DATA TO USE:
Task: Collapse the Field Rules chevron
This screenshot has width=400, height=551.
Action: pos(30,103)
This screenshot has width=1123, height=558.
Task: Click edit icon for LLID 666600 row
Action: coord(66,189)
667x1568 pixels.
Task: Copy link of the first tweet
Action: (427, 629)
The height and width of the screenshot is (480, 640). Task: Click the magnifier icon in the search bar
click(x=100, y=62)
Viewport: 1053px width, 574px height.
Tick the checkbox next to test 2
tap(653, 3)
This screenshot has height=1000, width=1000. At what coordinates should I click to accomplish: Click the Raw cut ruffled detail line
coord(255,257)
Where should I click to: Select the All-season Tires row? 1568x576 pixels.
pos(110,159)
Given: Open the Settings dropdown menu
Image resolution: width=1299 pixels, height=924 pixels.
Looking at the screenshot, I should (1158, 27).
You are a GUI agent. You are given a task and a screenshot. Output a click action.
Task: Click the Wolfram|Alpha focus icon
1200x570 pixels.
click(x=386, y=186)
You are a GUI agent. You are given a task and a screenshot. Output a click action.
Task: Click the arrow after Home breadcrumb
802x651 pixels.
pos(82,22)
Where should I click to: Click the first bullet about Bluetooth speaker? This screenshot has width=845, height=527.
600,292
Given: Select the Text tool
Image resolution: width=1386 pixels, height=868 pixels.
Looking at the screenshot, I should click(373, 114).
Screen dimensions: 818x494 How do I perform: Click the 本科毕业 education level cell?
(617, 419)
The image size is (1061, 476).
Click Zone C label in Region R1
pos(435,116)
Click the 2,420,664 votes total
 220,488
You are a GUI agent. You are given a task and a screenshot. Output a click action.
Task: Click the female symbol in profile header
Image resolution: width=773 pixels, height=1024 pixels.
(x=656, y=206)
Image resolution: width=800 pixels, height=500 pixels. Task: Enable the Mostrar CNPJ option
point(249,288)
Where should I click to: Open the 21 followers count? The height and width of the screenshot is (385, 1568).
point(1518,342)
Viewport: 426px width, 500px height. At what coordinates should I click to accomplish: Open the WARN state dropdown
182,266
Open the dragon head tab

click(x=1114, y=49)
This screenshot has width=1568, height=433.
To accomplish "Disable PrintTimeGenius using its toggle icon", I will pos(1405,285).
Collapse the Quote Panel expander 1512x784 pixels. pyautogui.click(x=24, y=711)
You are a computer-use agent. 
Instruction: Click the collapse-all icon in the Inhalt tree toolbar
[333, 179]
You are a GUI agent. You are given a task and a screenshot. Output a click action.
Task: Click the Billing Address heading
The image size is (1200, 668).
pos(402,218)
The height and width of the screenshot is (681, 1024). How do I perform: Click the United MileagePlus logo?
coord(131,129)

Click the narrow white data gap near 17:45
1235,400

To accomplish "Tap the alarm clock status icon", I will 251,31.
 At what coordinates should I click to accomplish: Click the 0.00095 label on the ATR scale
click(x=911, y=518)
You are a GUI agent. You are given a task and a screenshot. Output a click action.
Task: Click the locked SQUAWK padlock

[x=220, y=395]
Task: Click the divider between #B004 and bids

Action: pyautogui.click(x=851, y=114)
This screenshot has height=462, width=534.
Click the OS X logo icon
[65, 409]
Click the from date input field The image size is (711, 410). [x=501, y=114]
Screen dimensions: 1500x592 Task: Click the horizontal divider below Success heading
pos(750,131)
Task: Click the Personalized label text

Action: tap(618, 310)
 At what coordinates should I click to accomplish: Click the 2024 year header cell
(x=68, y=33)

WORK ORDER: Transcribe all of the lines in the records precisely.

THE COMPLETED TASK:
Task: Collapse the Field Rules chevron
This screenshot has width=400, height=551.
Action: pos(30,103)
This screenshot has width=1123, height=558.
Task: Click edit icon for LLID 666600 row
Action: coord(66,189)
667x1568 pixels.
Task: Copy link of the first tweet
Action: (427, 629)
The height and width of the screenshot is (480, 640). Task: Click the magnifier icon in the search bar
click(x=100, y=62)
Viewport: 1053px width, 574px height.
Tick the checkbox next to test 2
tap(653, 3)
This screenshot has height=1000, width=1000. At what coordinates should I click to accomplish: Click the Raw cut ruffled detail line
coord(255,257)
Where should I click to: Select the All-season Tires row? 1568x576 pixels.
pos(110,159)
Given: Open the Settings dropdown menu
Image resolution: width=1299 pixels, height=924 pixels.
Looking at the screenshot, I should (1158, 27).
You are a GUI agent. You are given a task and a screenshot. Output a click action.
Task: Click the Wolfram|Alpha focus icon
1200x570 pixels.
click(x=386, y=186)
You are a GUI agent. You are given a task and a screenshot. Output a click action.
Task: Click the arrow after Home breadcrumb
802x651 pixels.
pos(82,22)
Where should I click to: Click the first bullet about Bluetooth speaker? This screenshot has width=845, height=527.
600,292
Given: Select the Text tool
Image resolution: width=1386 pixels, height=868 pixels.
Looking at the screenshot, I should click(373, 114).
Screen dimensions: 818x494 How do I perform: Click the 本科毕业 education level cell?
(617, 419)
The image size is (1061, 476).
Click Zone C label in Region R1
pos(435,116)
Click the 2,420,664 votes total
 220,488
You are a GUI agent. You are given a task and a screenshot. Output a click action.
Task: Click the female symbol in profile header
Image resolution: width=773 pixels, height=1024 pixels.
(x=656, y=206)
Image resolution: width=800 pixels, height=500 pixels. Task: Enable the Mostrar CNPJ option
point(249,288)
Where should I click to: Open the 21 followers count? The height and width of the screenshot is (385, 1568).
point(1518,342)
Viewport: 426px width, 500px height. At what coordinates should I click to accomplish: Open the WARN state dropdown
182,266
Open the dragon head tab

click(x=1114, y=49)
This screenshot has width=1568, height=433.
To accomplish "Disable PrintTimeGenius using its toggle icon", I will pos(1405,285).
Collapse the Quote Panel expander 1512x784 pixels. pyautogui.click(x=24, y=711)
You are a computer-use agent. 
Instruction: Click the collapse-all icon in the Inhalt tree toolbar
[333, 179]
You are a GUI agent. You are given a task and a screenshot. Output a click action.
Task: Click the Billing Address heading
The image size is (1200, 668).
pos(402,218)
The height and width of the screenshot is (681, 1024). How do I perform: Click the United MileagePlus logo?
coord(131,129)

Click the narrow white data gap near 17:45
1235,400

To accomplish "Tap the alarm clock status icon", I will 251,31.
 At what coordinates should I click to accomplish: Click the 0.00095 label on the ATR scale
click(x=911, y=518)
You are a GUI agent. You are given a task and a screenshot. Output a click action.
Task: Click the locked SQUAWK padlock

[x=220, y=395]
Task: Click the divider between #B004 and bids

Action: pyautogui.click(x=851, y=114)
This screenshot has height=462, width=534.
Click the OS X logo icon
[65, 409]
Click the from date input field The image size is (711, 410). [x=501, y=114]
Screen dimensions: 1500x592 Task: Click the horizontal divider below Success heading
pos(750,131)
Task: Click the Personalized label text

Action: tap(618, 310)
 At what coordinates should I click to accomplish: Click the 2024 year header cell
(x=68, y=33)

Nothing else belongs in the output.